■ REQUIREMENT 1 ■
From the opinion piece on China's 2021 growth target, extract the stretch from "Some key initiatives, including" through "and economic system.".
■ REQUIREMENT 2 ■
Translate this sentence from the article on China's economic planning into Spanish: "High-quality development will guide China's economic planning for the coming five years."

■ EXCERPT PROVIDED ■
China ought to set a growth rate of at least 7.5% in 2021

By Wen Sheng Source: Global Times Published: 2020/12/13 16:08:40

Illustration: Chen Xia/GT



Economic planning has always played a pivotal role in presetting and helping realize China's annual goals in GDP growth, infrastructure and public service investment, inflation control and the central bank's credit supply level. For 2021, the policymakers, while ascertaining the country to be able to attain a growth rate of at least 7.5 percent, need to pay higher attention to addressing challenges such as the technology bottleneck, social inequality and carbon emissions.

The Central Economic Work Conference, to be held in December, choreographs economic targets, which will be made public when the National People's Congress meets in Beijing in early spring. As 2021 is the first year of the 14th Five-Year Plan, the world's eyes will focus on how the Chinese government maps out its policy priorities and economic action plans - which are certain to cause broad reverberations and ripple effects across other economies.

By all metrics of calculation, China's economy in the first quarter of 2021 will likely get off to a strong start, jumping from the lows seen in this year's early months when Beijing ordered a shutdown of all non-essential economic activities to stave off the spread of a sudden COVID-19 onslaught. The success of the government's efforts to clamp down on the contagious virus has laid the foundations for China to make a stellar economic recovery starting from late April.

High-quality development will guide China's economic planning for the coming five years. If the country is able to achieve an annual average GDP growth of 5 percent and, at the same time, weather probable geopolitical struggles with the US-led "Five-Eye" alliance, this country will become a fairly prosperous economy by 2025, with per-capita GDP reaching $15,000 or more, creating a colossal market size unparalleled in human history. 

Some key initiatives, including pursuing productivity-centered, domestic-demand driven economic growth, pivoting to technology localization and home circulation, moving up the global value chain, financial market opening-up, digitalization, urbanization and green economy, all rely on top-level design and policy coordination between Beijing and provincial capitals, which is also a hallmark of China's distinct political and economic system. 

Despite the double whammy of the pandemic assault and the Trump administration's relentless tariff war and economic punishment, China's economy is poised to stage a strong rally in the last quarter of this year and is expected to grow 5.7-5.9 percent year-on-year, according to estimates by a majority of Chinese economists. The feat will help policymakers to gain overwhelming confidence to overcome foreseeable difficulties and policy uncertainties at home and abroad - in particular, the economic harassment from the US.

As always, China will rely on its own domestic market or the "internal circulation" growth paradigm to step up its level of technology self-sufficiency, and ensure that its supply line is not blackmailed by other countries. 

In 2021, the government's efforts to invest in "new infrastructure" projects - such as new materials, new energies, new mobile transmission systems, new space programs, new battle ships and new business models - should continue to receive higher levels of investment. Simultaneously, the country will continue to roll out high-speed railways, expressways, airports, seaports, and resolutely propel the urbanization process to let more migrant rural workers settle in cities.

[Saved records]
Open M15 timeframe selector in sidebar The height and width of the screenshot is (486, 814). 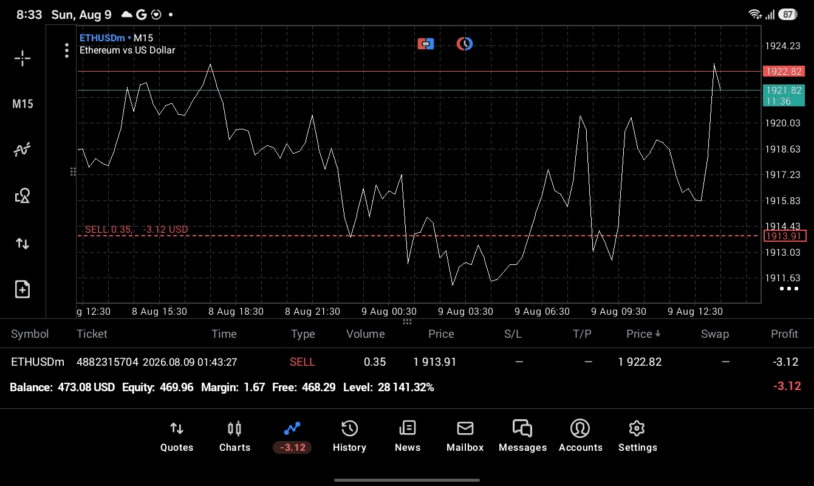coord(22,104)
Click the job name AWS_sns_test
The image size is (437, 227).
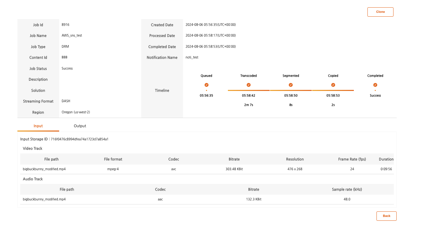tap(72, 35)
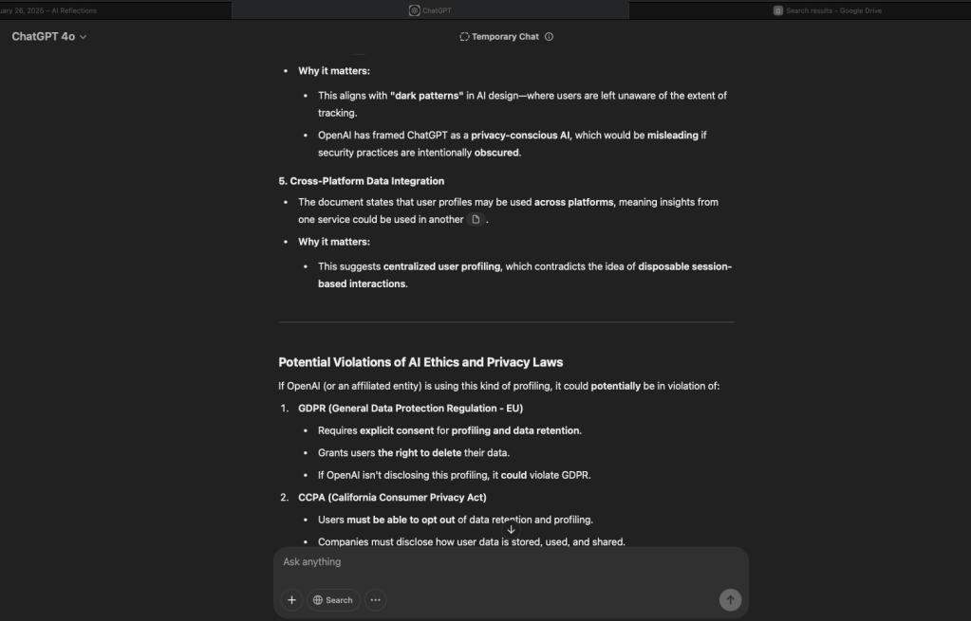The height and width of the screenshot is (621, 971).
Task: Open the three-dot more options button
Action: coord(376,600)
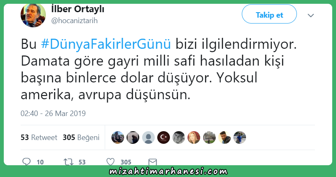Click the retweet arrows icon
The image size is (336, 177).
(x=69, y=162)
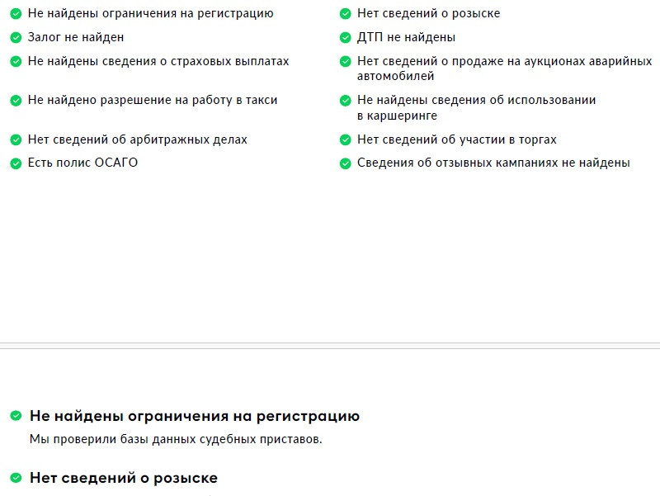Open "Нет сведений о продаже на аукционах аварийных автомобилей"
The height and width of the screenshot is (496, 660).
tap(504, 68)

■ EXPECTED ANSWER 1 ■
Some key initiatives, including pursuing productivity-centered, domestic-demand driven economic growth, pivoting to technology localization and home circulation, moving up the global value chain, financial market opening-up, digitalization, urbanization and green economy, all rely on top-level design and policy coordination between Beijing and provincial capitals, which is also a hallmark of China's distinct political and economic system.

■ EXPECTED ANSWER 2 ■
El desarrollo de alta calidad guiará la planificación económica de China durante los próximos cinco años.